Once corruption becomes entrenched, its negative effects multiply. It induces cynicism, because people begin to regard it as the norm. It undermines social values because people find it easier and more lucrative to engage in corruption than to seek legitimate employment. It erodes governmental legitimacy because it hampers the effective delivery of public goods and services. It limits economic growth because it reduces the amount of public resources, discourage private investment and saving and impedes the efficient use of government revenue and development assistance fund.

Hitherto 2007 and after the publishing of Dr. Lawal’s article, statistics show that ,Africa, despite being the only continent endowed with every category of natural resource, is the most corrupt and poor continent in the world. There are no words to overstate the level of opulent livelihood in many African countries, and that is down to the fact that corruption is ever present in every facet of our make-up: political leaders incessantly siphon state funds into their offshore accounts, police officers constantly take monies from individuals in broad daylight, custom officers go to every length to make sure that people pay ridiculous amounts for their goods and to mention but a few.  As-a-matter-of-factly, almost every public office in Africa is tainted with one corrupt activity or the other. 

The following are a handful of reports and evidences of corruption in Africa, and while they may seem outdated, if you are involved in any corrupt act or plan on dabbling into it, I want you to take a look in the mirror and picture where Africa would be if all these amounts did not find their way into the pockets of greedy and self-centered individuals: 

• According to the African Union (AU) around $148 billion are stolen from the continent by its leaders and civil servants. 
• The recent Forbes’ list of most corrupt nations had 9 out of the first 16 countries coming from Africa. 
• On 17th September 2002, a Canadian engineering company called Acres International was convicted by a High Court in Lesotho for paying $260,000 bribe to secure an $8billion dam contract in Lesotho. 
• In 2002, Halliburton, a US company was accused of establishing $180m flush fund intended to be used to bribe Nigerian officials in order to secure a $10 billion Liquefied Gas Plant contract.  The accusation was then proven right when the then executive of the company pled guilty of having set up the purported $180million flush fund. 
• Oil saw its discovery in Nigeria over 50 years ago, over $400 billion has been realized, yet the entire population continue to live in abject poverty and the country has nothing to show for its oil discovery. 

In order to grind corruption to halt, I opine the following be done and done with the African people at heart: 

➢ Well-funded independent watchdogs should be instituted to periodically investigate governmental institutions, and prosecute and punish all culprits. 
➢ Africans must use whatever means possible to demand transparency and accountability on a regular basis so that corrupt officials may have no time at all to cover up their tracks. 
➢ Just like in the case of Ghana, I believe a state prosecutor who is not partial and biased should be set up in every country to deal specifically with corrupt individuals ( this should be entrenched in the state’s constitution) 
➢ Laws must be enacted to protect individuals who risk their lives and properties to blow the whistle on these acts. 
➢ Africans must unite and gear themselves towards achieving a corruption-free continent.
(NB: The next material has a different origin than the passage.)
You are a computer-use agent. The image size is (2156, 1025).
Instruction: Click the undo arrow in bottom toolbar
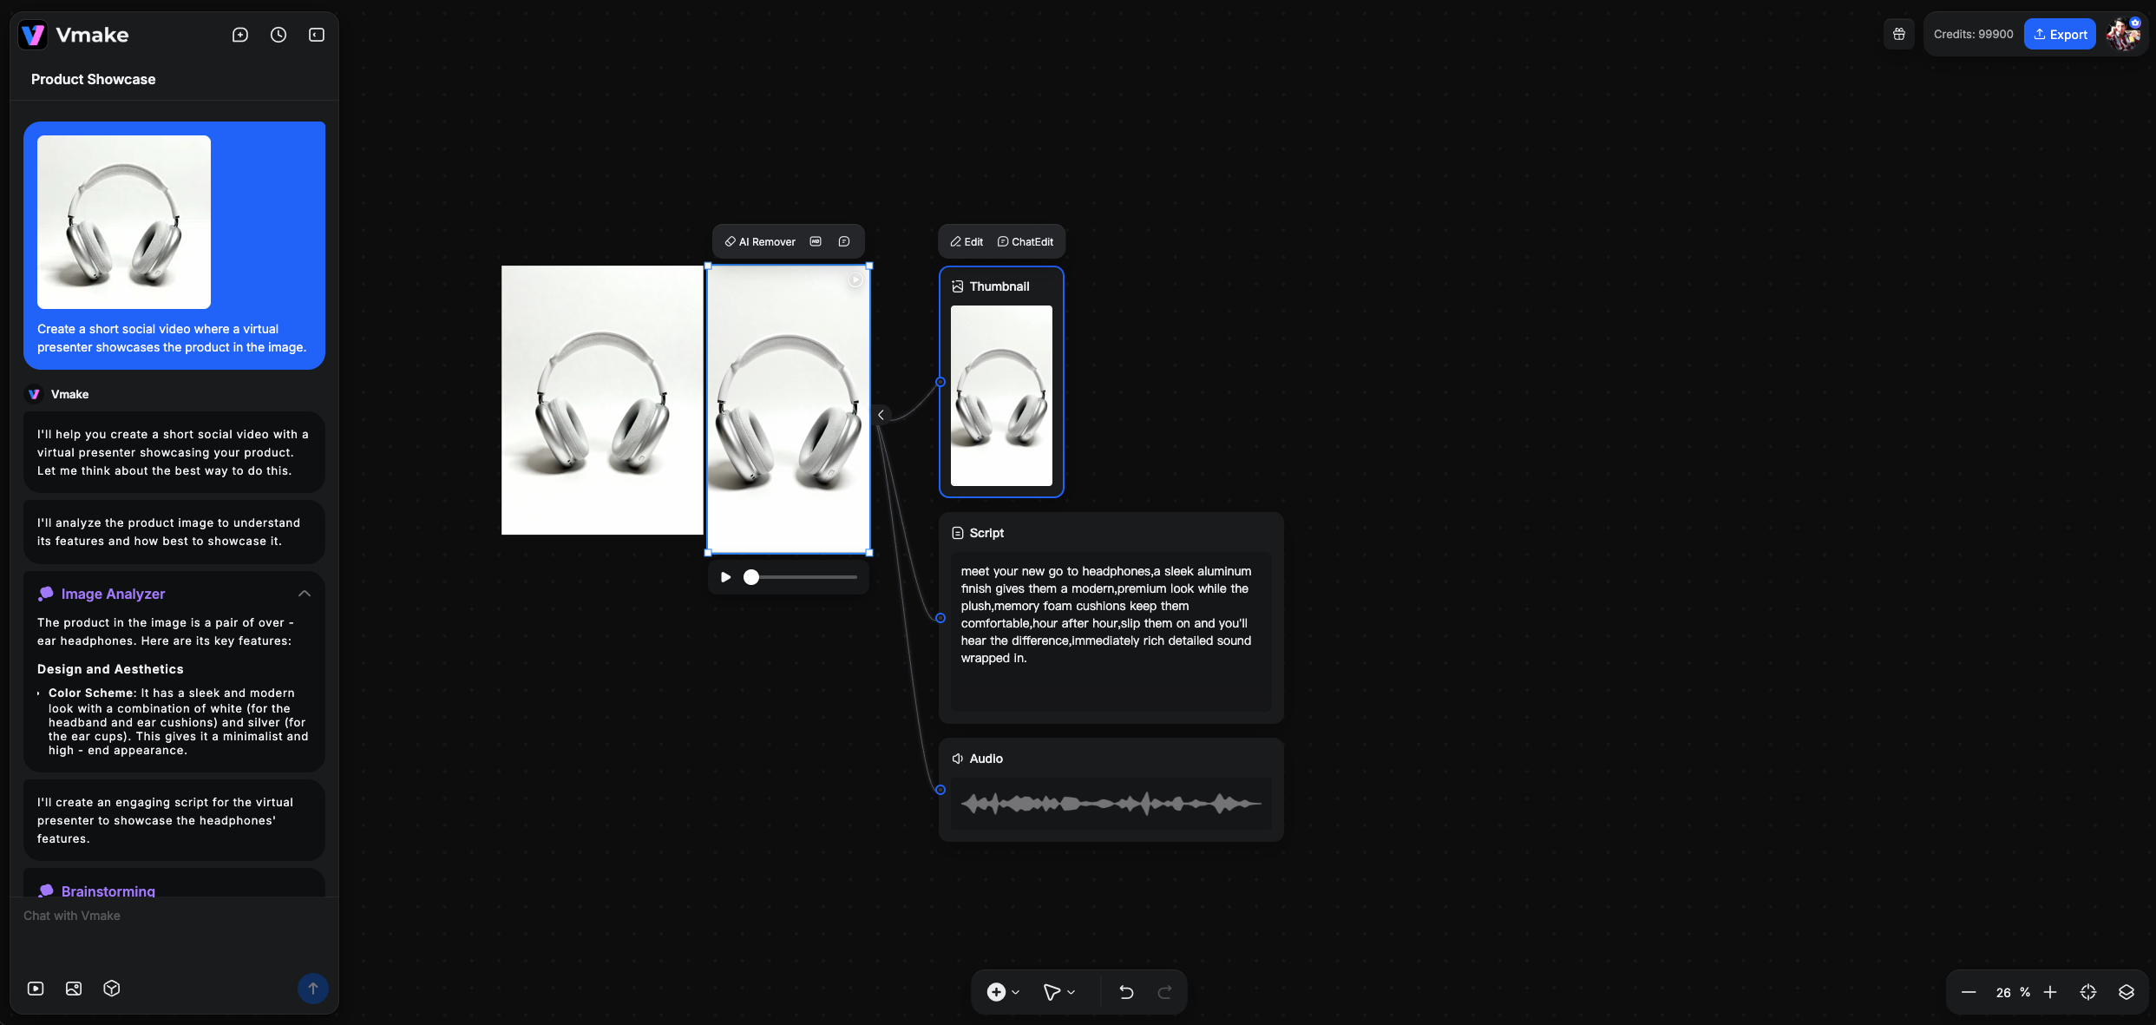(1126, 992)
It only by uniting that we can fight together. 

While many may blame corruption on people who are in power, I believe the words of Marto Thomas, an American IT guru, pretty much sums up who is to blame when it comes to corruption:


There are two kinds of people in the world: Givers and Takers. The Takers may eat better, but the Givers sleep better. However, when it comes to matters of corruption, both the Giver and the Taker are guilty.”